The Panthers were anywhere from +745 (risk $100 to win $745) at Circa in the preseason to 12-1 at William Hill.

“I don’t want to get into detail about Circa’s current liability, but Vegas was our worst result in the pool entering the playoffs,” Davis said. 

“That being said, Vegas in the Cup Final will be great for Circa as a whole.”

FRIEND OR FOE?

Not everyone in Vegas roots for this team. Minnesota Paul, a regular at my home casino, typifies a transplant attitude that still rails against the Golden Knights’ beneficial expansion-draft treatment.

Paul, who held North Stars season tickets for a couple of decades, retired to Vegas. He was ecstatic last season when he won a bet on the Knights, who missed the playoffs for the first time, to finish under a projected points total.

Minnesota Paul and others cheer loudly for Knights opponents when Vegas games air on the huge sportsbook screens.

Many more, though, salivate about the prospects of a parade down the Strip, last experienced when UNLV won the national hoops championship in April 1990.

Arlene told postgame radio show host Ryan Wallis late Monday night, after Vegas had finished off Dallas, that she grew up an Islanders fan in New York.

When the Islanders won four consecutive Stanley Cups, from 1980 to ’83, she supported them. 

Having relocated to Vegas, she praised first-year coach Bruce Cassidy, the former Blackhawks defenseman.

“I bet early and have a 19-1 ticket on them,” she said. “I’m so excited. This is not the Knights team of the past. This is Cassidy’s team. Totally different.”

Others trumpeted Cassidy’s structure and detail, the February acquisition of dynamic winger Ivan Barbashev from St. Louis and goaltender Adin Hill’s sterling emergence.

SLIGHT VEGAS EDGE

Of my 10 futures acquisitions, Vegas title ducats at +325 and +375, Florida at +350 and +700 on Matthew Tkachuk for playoff MVP are still alive. It’ll be another minnow’s profit, unless Tkachuk stays hot.

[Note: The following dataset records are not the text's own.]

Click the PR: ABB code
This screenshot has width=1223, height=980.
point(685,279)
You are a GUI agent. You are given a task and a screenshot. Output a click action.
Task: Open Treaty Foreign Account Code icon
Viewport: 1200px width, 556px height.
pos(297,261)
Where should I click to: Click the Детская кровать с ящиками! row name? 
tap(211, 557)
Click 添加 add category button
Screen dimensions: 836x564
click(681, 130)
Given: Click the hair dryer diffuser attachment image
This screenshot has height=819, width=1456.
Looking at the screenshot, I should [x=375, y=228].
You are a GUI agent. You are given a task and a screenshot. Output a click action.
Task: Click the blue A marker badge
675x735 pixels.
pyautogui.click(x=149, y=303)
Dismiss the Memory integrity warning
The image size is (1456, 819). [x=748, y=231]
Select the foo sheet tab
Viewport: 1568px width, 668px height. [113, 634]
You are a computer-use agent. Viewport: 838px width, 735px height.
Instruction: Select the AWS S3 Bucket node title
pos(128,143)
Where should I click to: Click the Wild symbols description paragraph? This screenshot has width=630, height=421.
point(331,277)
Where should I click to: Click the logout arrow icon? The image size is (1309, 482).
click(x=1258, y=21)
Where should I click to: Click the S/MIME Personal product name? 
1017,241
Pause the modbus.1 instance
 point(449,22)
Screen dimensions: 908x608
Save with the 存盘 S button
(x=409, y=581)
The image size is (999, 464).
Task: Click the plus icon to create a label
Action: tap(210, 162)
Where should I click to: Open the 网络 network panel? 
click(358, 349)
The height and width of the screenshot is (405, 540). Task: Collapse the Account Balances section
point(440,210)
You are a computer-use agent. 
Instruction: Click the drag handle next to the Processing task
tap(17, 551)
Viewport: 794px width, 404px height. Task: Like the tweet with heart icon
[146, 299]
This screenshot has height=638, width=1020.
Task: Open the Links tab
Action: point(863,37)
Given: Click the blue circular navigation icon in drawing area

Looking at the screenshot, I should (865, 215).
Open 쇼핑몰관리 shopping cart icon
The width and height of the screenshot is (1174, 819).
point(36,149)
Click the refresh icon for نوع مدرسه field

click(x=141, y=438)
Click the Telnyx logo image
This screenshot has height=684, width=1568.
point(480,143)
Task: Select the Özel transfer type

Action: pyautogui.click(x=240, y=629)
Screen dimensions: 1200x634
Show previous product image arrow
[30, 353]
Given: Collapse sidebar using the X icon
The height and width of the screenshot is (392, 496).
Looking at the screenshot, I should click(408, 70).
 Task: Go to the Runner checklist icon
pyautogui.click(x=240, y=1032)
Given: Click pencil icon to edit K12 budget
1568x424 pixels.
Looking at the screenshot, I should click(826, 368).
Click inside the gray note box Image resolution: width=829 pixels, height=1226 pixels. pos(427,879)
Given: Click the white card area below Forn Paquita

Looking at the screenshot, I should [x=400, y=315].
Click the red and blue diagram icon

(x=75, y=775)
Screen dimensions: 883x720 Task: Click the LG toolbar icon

In this space, Darren Banks — the Circa executive casino host and 14-year hockey pro who played 20 games for Boston — had predicted a Bruins-Edmonton finale.

The former tallied a record 135 points this season, the latter had the most effective power play in NHL history. Vegas, however, slammed Edmonton, and Florida bounced Boston.

I asked Banks, who will attend Final games, whom he’s taking:

“I like Vegas.”

At Circa, Davis gave Vegas a 52-48 power-rating edge, due to its home-ice advantage, over Florida.

“Vegas has greater depth, but Florida’s best players are better than Vegas’ best players,” he said. “This will be a long series, and I have no idea who is going to win.”

Kornegay predicted drama.

“A tight-fought battle,” he said. “VGK in 7, barely; a Game 7 overtime winner by 30-year-old Swedish center William Karlsson.”